给出数字到字母的映射如下（与电话按键相同）。注意 1 不对应任何字母。

示例:

输入："23"
输出：["ad", "ae", "af", "bd", "be", "bf", "cd", "ce", "cf"].

说明: 尽管上面的答案是按字典序排列的，但是你可以任意选择答案输出的顺序。

来源：力扣（LeetCode）链接：https://leetcode-cn.com/problems/letter-combinations-of-a-phone-number 著作权归领扣网络所有。
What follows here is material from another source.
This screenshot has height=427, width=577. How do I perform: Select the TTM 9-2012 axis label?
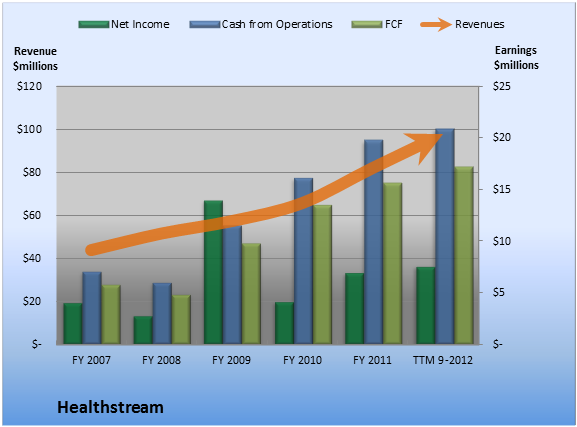443,360
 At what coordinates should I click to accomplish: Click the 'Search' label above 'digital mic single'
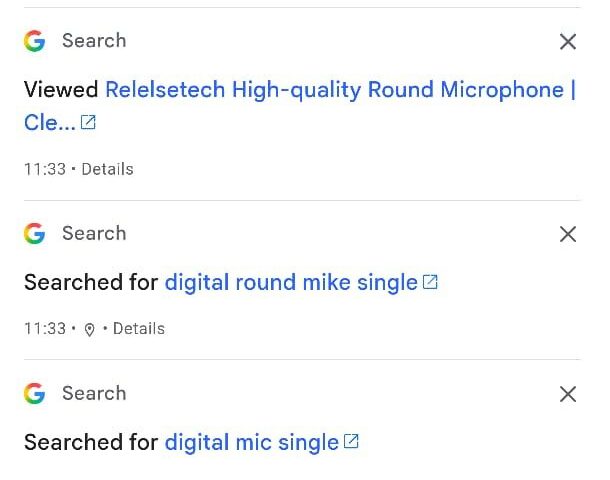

商业转载请联系官方授权，非商业转载请注明出处。

Solution 1

逐个字符转化
执行用时：0 ms
内存消耗：5.6 MB

void char2letter(char digit, char *first, char *second, char *third, char *fourth)
{
    if ('2' <= digit && digit <= '6')
    {
        *first = 'a' + (digit - '2') * 3;
        *second = 'b' + (digit - '2') * 3;
        *third = 'c' + (digit - '2') * 3;
        *fourth = '\0';
    }
    else if (digit == '7')
    {
        *first = 'p';
        *second = 'q';
        *third = 'r';
        *fourth = 's';
    }
    else if (digit == '8')
    {
        *first = 't';
        *second = 'u';
        *third = 'v';
        *fourth = '\0';
    }
    else if (digit == '9')
    {
        *first = 'w';
        *second = 'x';
        *third = 'y';
        *fourth = 'z';
    }
    else
    {
        *first = '\0';
        *second = '\0';
        *third = '\0';
        *fourth = '\0';
    }
}

char **letterCombinations(char *digits, int *returnSize)
{
    if (*digits == '\0')
    {
        *returnSize = 0;
        return calloc(sizeof(char), sizeof(char));
    }
    int len_max = strlen(digits), len = 0;
    char **result;
    char first, second, third, fourth;
    int size, i;
    *returnSize = 1;
    for (i = 0; i < len_max; i++)
    {
        if (digits[i] == '7' || digits[i] == '9')
            *returnSize *= 4;
        else
            *returnSize *= 3;
    }
    result = calloc(*returnSize * sizeof(char *), sizeof(char *));
    for (size = 0; size < *returnSize; size++)
        result[size] = calloc((len_max + 1) * sizeof(char), sizeof(char));
    size = 1;
    while (*digits != '\0')
    {
        char2letter(*digits, &first, &second, &third, &fourth);
        if (fourth == '\0')
        {
            for (i = 0; i < size; i++)
            {
                memcpy(result[i + size], result[i], (len_max + 1) * sizeof(char));
                memcpy(result[i + size * 2], result[i], (len_max + 1) * sizeof(char));
            }
            for (i = 0; i < size; i++)
                result[i][len] = first;
            for (i = size; i < size * 2; i++)
                result[i][len] = second;
            for (i = size * 2; i < size * 3; i++)
                result[i][len] = third;
            size *= 3;
            len += 1;
        }
        else
        {
            for (i = 0; i < size; i++)
            {
                memcpy(result[i + size], result[i], (len_max + 1) * sizeof(char));
                memcpy(result[i + size * 2], result[i], (len_max + 1) * sizeof(char));
                memcpy(result[i + size * 3], result[i], (len_max + 1) * sizeof(char));
            }
            for (i = 0; i < size; i++)
                result[i][len] = first;
            for (i = size; i < size * 2; i++)
                result[i][len] = second;
            for (i = size * 2; i < size * 3; i++)
                result[i][len] = third;
            for (i = size * 3; i < size * 4; i++)
                result[i][len] = fourth;
            size *= 4;
            len += 1;
        }
        digits++;
    }
    *returnSize = size;
    return result;
}